=== CHALLENGE ===
Pull out every line in the records below that contains the string "Image". Case matters.

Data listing
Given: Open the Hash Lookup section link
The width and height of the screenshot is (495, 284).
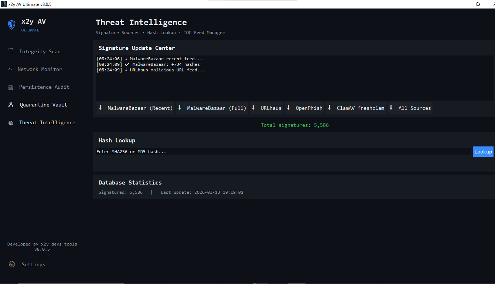Looking at the screenshot, I should (x=161, y=33).
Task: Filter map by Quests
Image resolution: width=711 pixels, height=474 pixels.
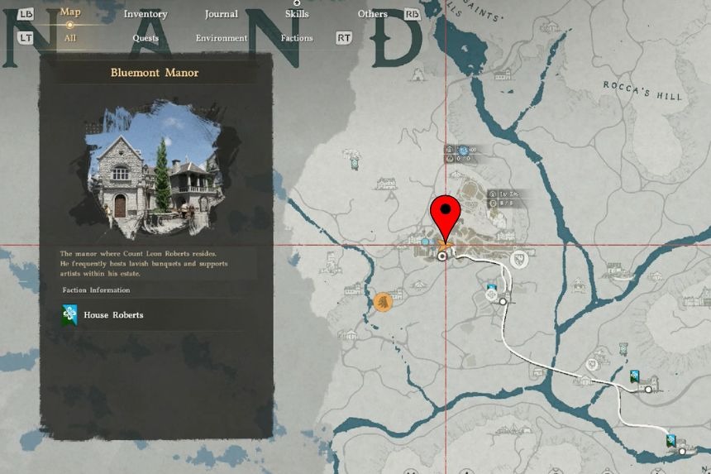Action: point(146,38)
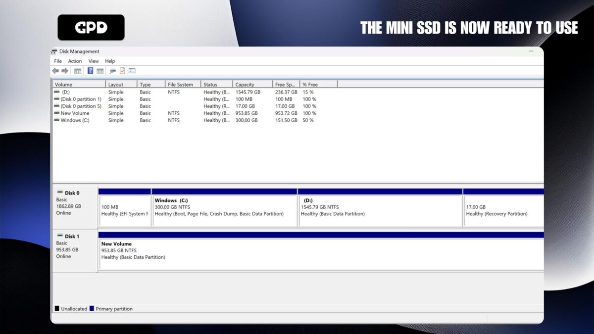Click the Help toolbar icon
The height and width of the screenshot is (334, 594).
tap(90, 70)
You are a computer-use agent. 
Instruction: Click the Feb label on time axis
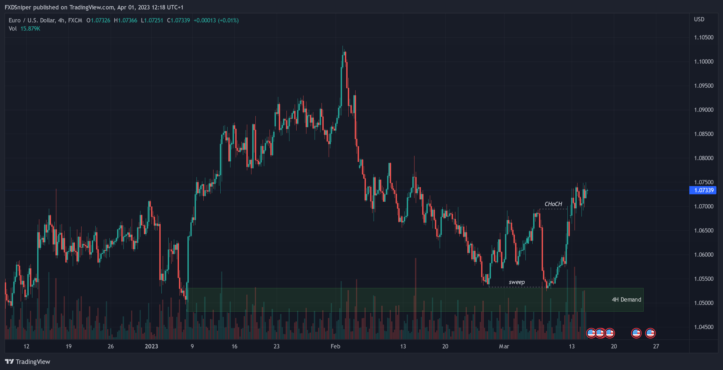(x=335, y=346)
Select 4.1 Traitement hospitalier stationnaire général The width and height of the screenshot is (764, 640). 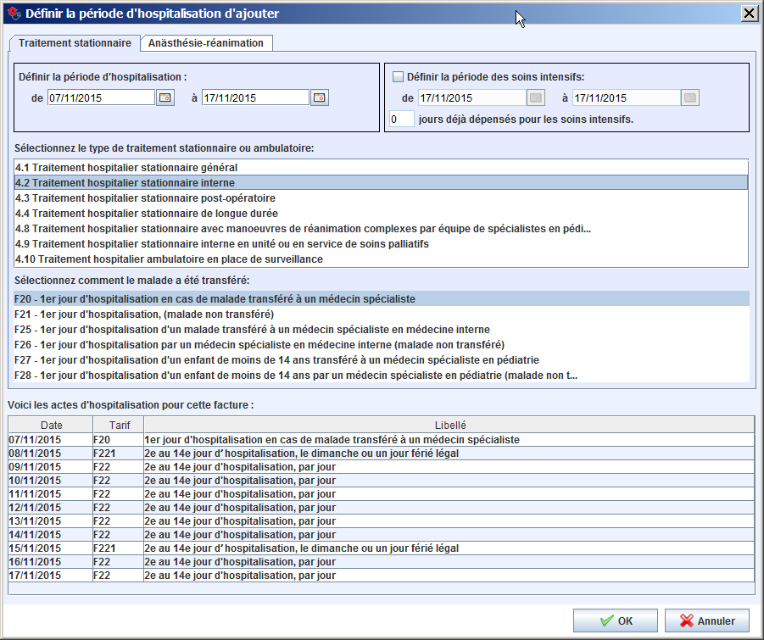click(x=126, y=167)
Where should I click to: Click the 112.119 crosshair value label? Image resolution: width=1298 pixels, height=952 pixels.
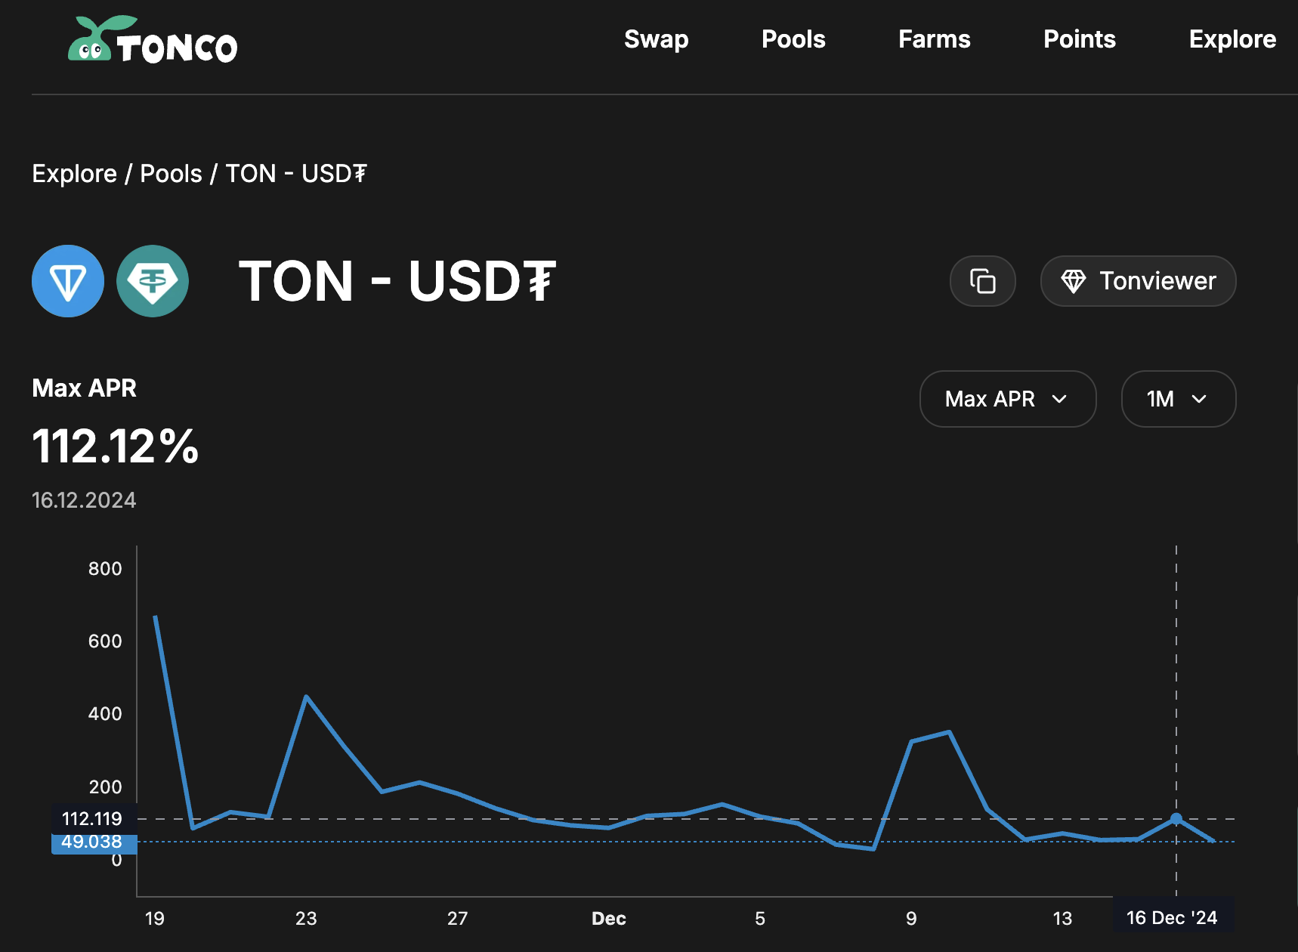(92, 818)
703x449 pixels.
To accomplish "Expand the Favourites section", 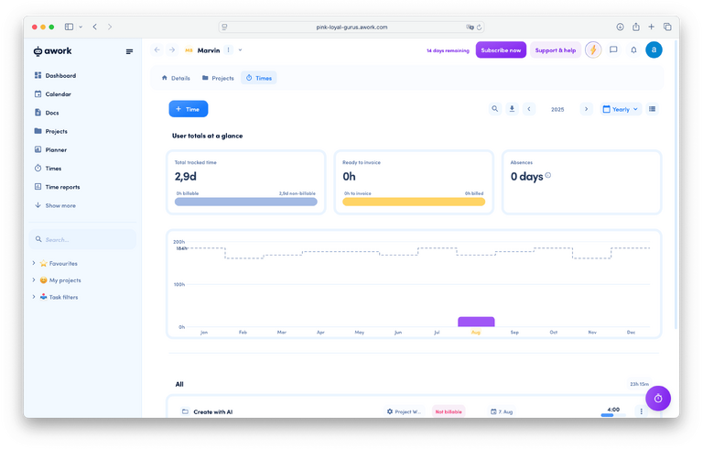I will click(34, 263).
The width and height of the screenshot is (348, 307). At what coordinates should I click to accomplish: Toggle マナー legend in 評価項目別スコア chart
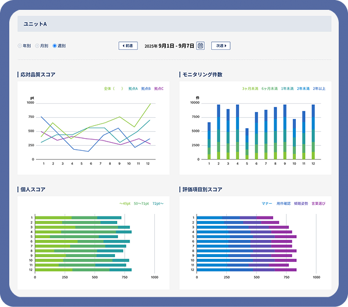point(267,204)
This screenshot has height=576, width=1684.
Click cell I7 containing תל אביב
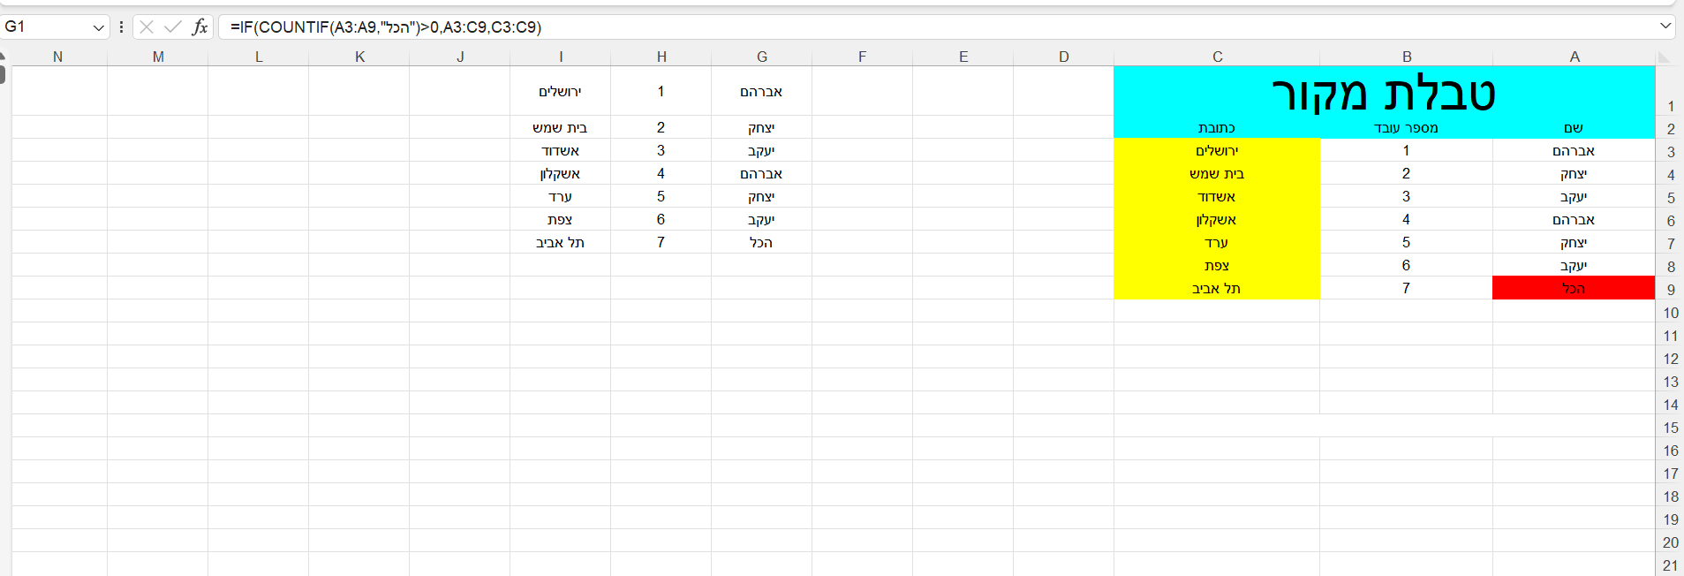560,243
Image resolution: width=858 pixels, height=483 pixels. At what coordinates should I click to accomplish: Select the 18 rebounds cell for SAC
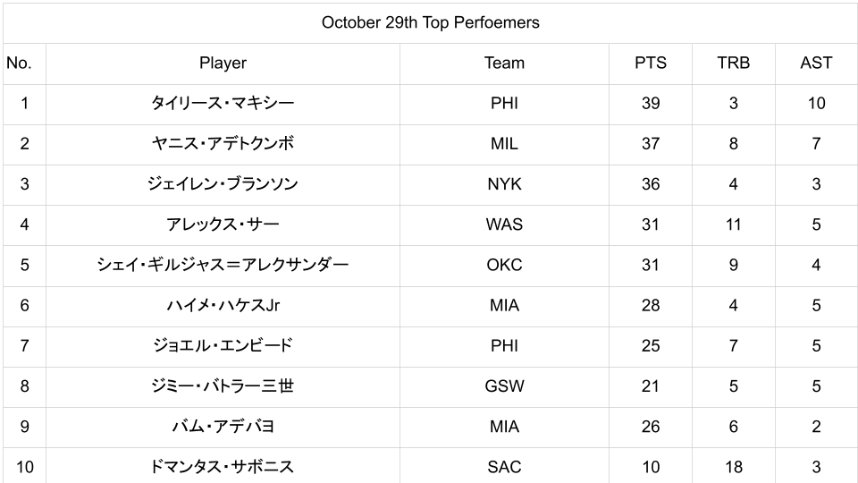733,467
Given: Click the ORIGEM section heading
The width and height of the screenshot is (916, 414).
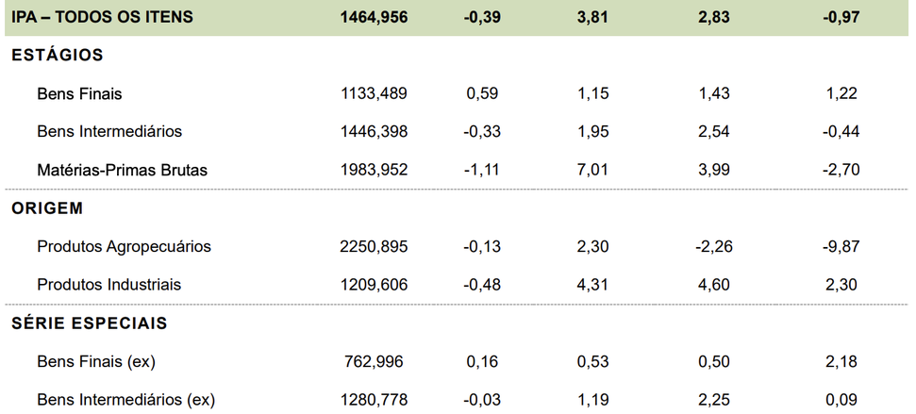Looking at the screenshot, I should 48,208.
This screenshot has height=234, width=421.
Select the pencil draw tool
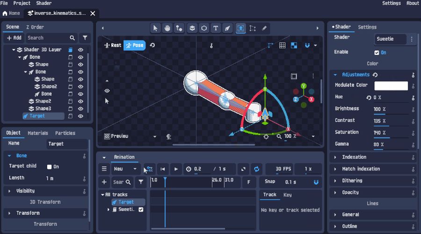[x=264, y=28]
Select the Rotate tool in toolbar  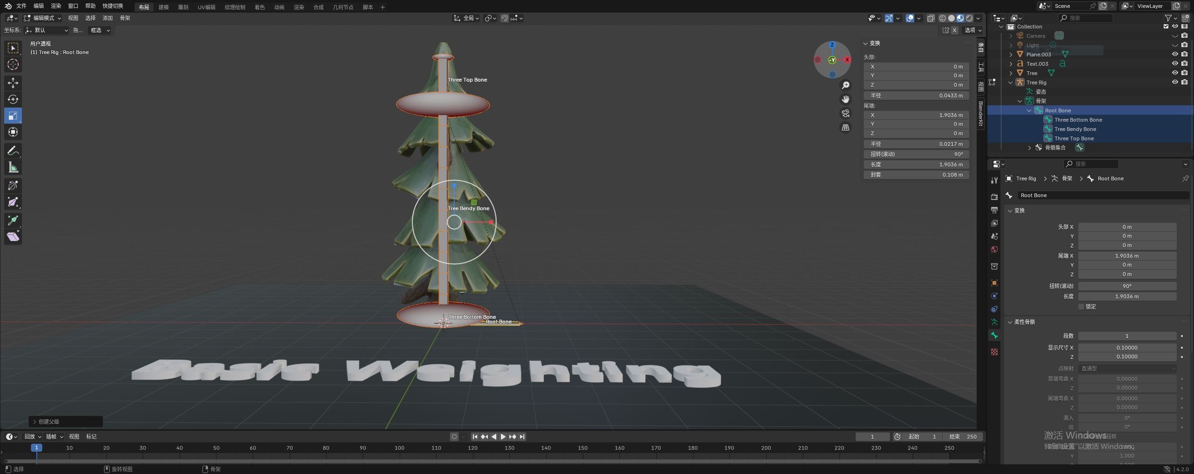[13, 99]
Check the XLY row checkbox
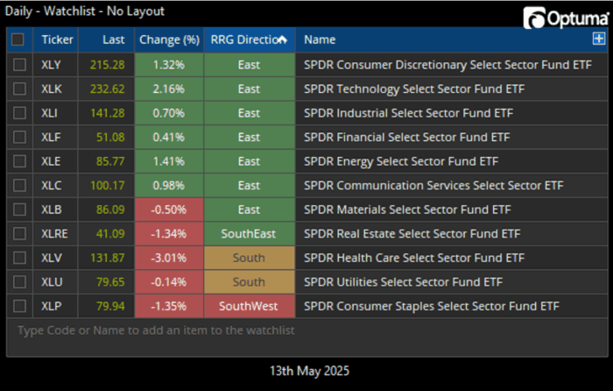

=== EXERCISE ANSWER ===
Image resolution: width=711 pixels, height=474 pixels.
Where should I click to: Click the 112.119 crosshair value label? Image resolution: width=1298 pixels, height=952 pixels.
Image resolution: width=858 pixels, height=483 pixels. At what coordinates should I click to accomplish: Select the 18 rebounds cell for SAC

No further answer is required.